C(n, r) = n! ÷ (r! × (n − r)!). The numerator is all permutations of n choose r; dividing by r! removes the orderings, since each unordered set of r items appears r! times among the permutations. The calculator uses the equivalent multiplicative form to avoid computing massive factorials directly: result = product from i = 1 to r of (n − r + i) ÷ i.

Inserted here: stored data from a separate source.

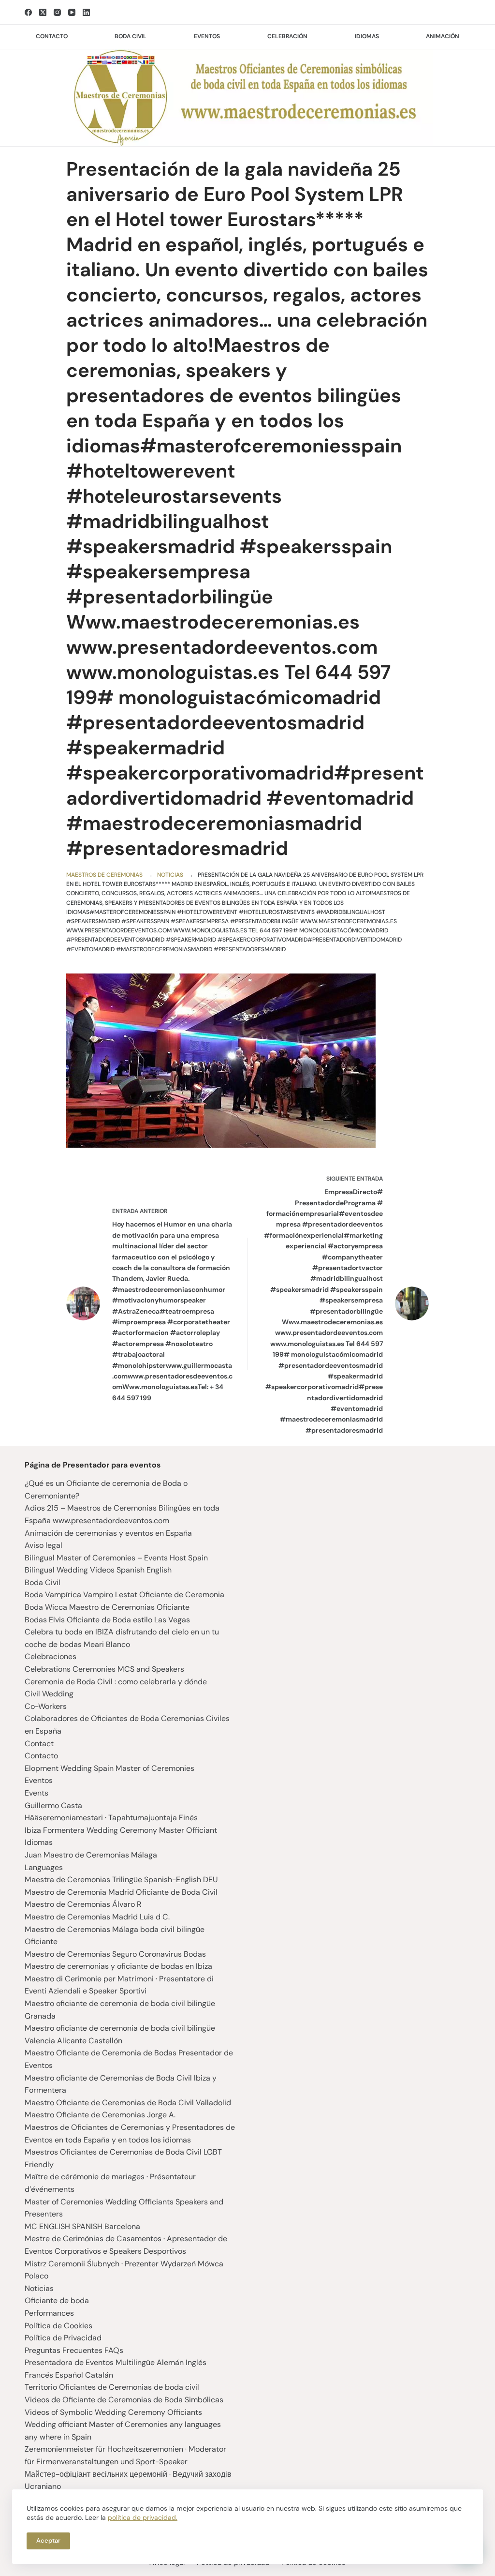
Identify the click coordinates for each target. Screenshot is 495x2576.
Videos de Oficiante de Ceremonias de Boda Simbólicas (124, 2400)
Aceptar (48, 2540)
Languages (44, 1867)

Permutations count arrangements where order matters. Combinations count selections where order does not. Choosing the gold, silver, and bronze winners is a permutation. Choosing 3 finalists is a combination. P(n, r) = r! × C(n, r), so permutations are always at least as large as combinations.
C(n, r) = C(n, n − r). Choosing r items to keep is the same number of combinations as choosing the n − r items to leave out, because each choice on one side uniquely determines the other. The calculator uses this symmetry to compute with the smaller of r and n − r, which is faster and more numerically stable.
Both equal 1. There is exactly one way to choose zero items (the empty set), and exactly one way to choose all of them. This makes the formula consistent: with r = 0, the denominator is 0! × n! = n!, and the numerator is n!, giving 1.
The multiplicative formula stays numerically reasonable up to values around C(50, 25), where the answer is around 10^14. Beyond that, JavaScript's safe-integer range (about 9 × 10^15) starts to truncate digits, and the calculator flags the result as approximate. For exact answers on very large inputs, use a big-integer math tool.